The Babysitting Job From Hell Is Now Streaming on Prime Video

Story By #RiseCelestialStudios

The Babysitting Job From Hell Is Now Streaming on Prime Video

When I was in high school, I was the go-to neighborhood babysitter. It was an easy job, and it helped me get to know my new neighborhood better. I had just moved from New Hampshire to Oregon, where the winters get unusually dark, and late at night into the early morning, you could hear coyotes howling in the distance. Usually, I babysat three or four nights a week for one family who, after a while, stopped paying me hourly and just handed me a crisp hundred-dollar bill at the end of the night, no matter how many hours I worked. It was basically like striking gold at 16.
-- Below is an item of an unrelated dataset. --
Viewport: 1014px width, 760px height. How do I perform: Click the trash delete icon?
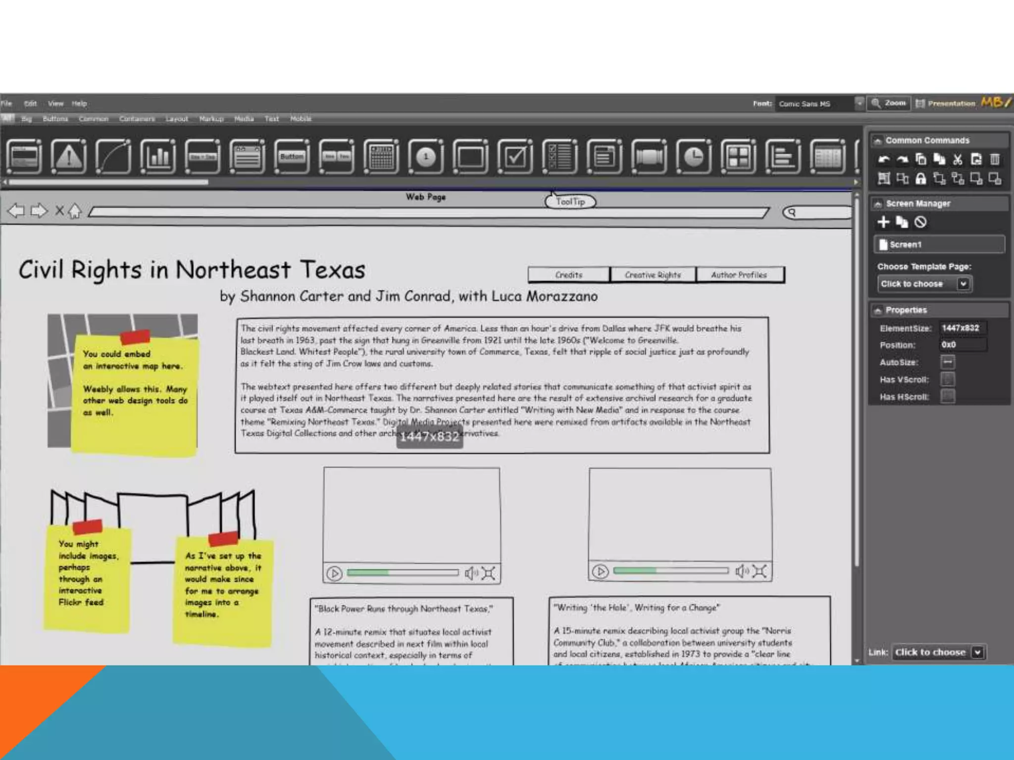pyautogui.click(x=995, y=159)
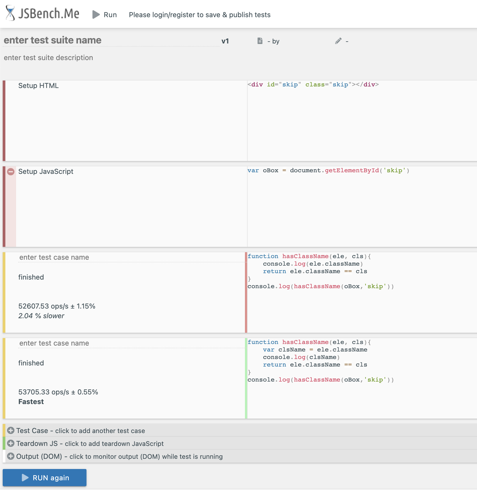
Task: Click into the test suite name field
Action: point(52,40)
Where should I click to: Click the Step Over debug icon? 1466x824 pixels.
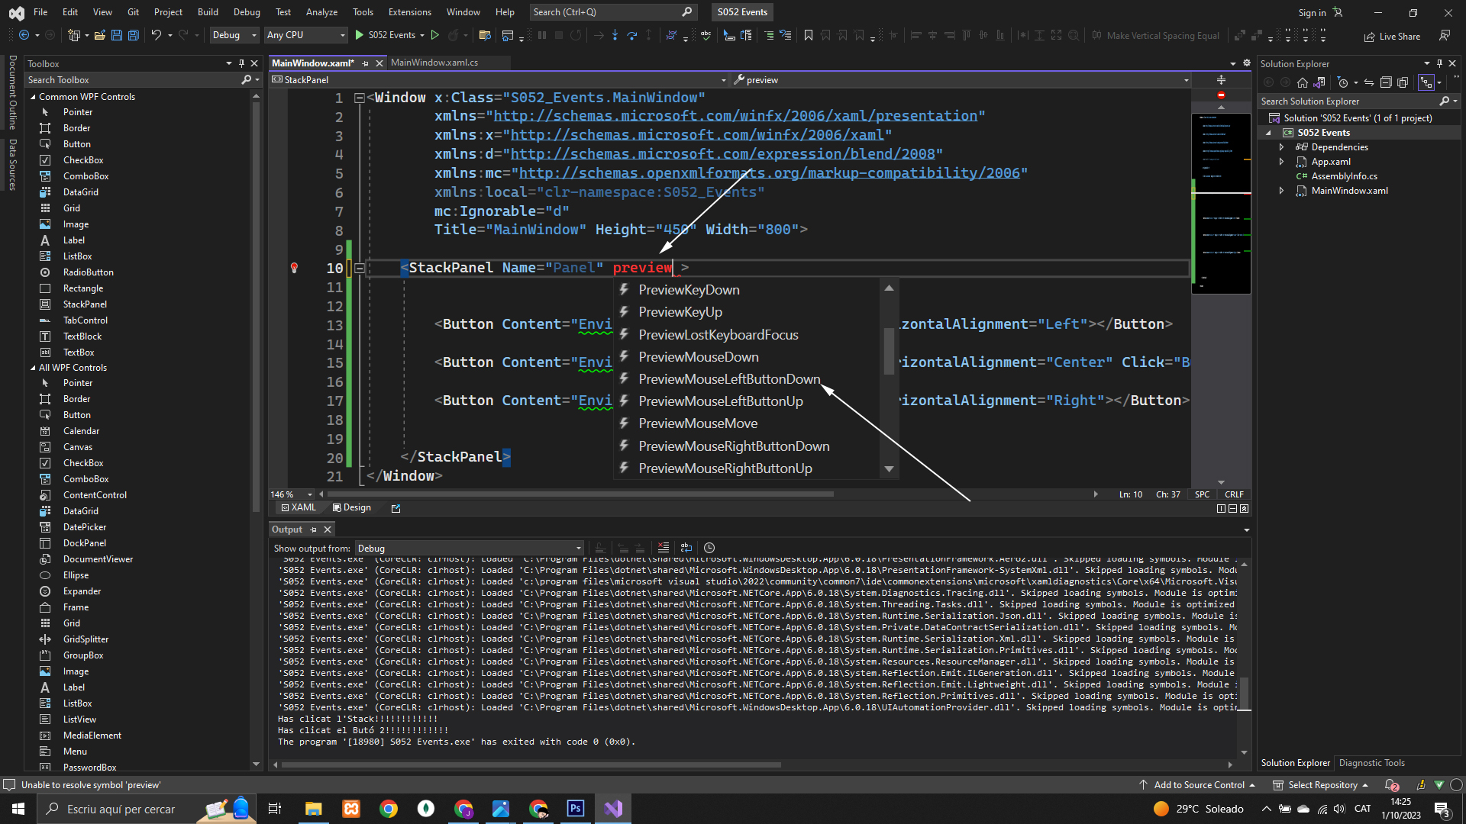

I loved babysitting, but sometimes, in the quiet hours when the kids were fast asleep upstairs, my mind would wander. Was this family really what they seemed? What if they were hiding something? No, of course not. But then again, you hear stories all the time…hey, what was that noise?

Ti West’s underrated The House of the Devil (2009), set authentically in the ’80s, follows Samantha (Jocelin Donahue), a broke college student desperate to move out of her dorm and into her own apartment off campus. She takes a high-paying babysitting job from Mr. Ulman (Tom Noonan), who admits she won’t be caring for a small child, but for his elderly mother-in-law, who is sleeping upstairs. Sam’s friend, Megan (a pre-Barbie Greta Gerwig, who should have won an award for Best Pizza Eating in a Horror Movie), thinks the whole situation is strange. Plus, there’s a full lunar eclipse. Anything can happen. 

And when things happen…they happen fast. Turns out, Mr. Ulman’s mother-in-law is a lot more aggressive than advertised, and Samantha is getting more than just a few hundred dollars for her time.

The House of the Devil is all about mood, tension, and buildup, and it delivers in spades on all of these levels,” said Paul McCannibal in his review for Dread in 2009. “For viewers who truly appreciate atmospheric horror, the journey is definitely the ultimate reward in this film.”

I latched onto Ti West’s The House of the Devil long before the X trilogy made him a household horror name. It’s a slow-burn, mumblecore gem “steeped in ’80s-gore nostalgia.” And it’s probably one of the few horror movies that accurately captures the uneasiness of being young, vulnerable, and alone in a stranger’s house after dark. Don’t forget to order your pizza.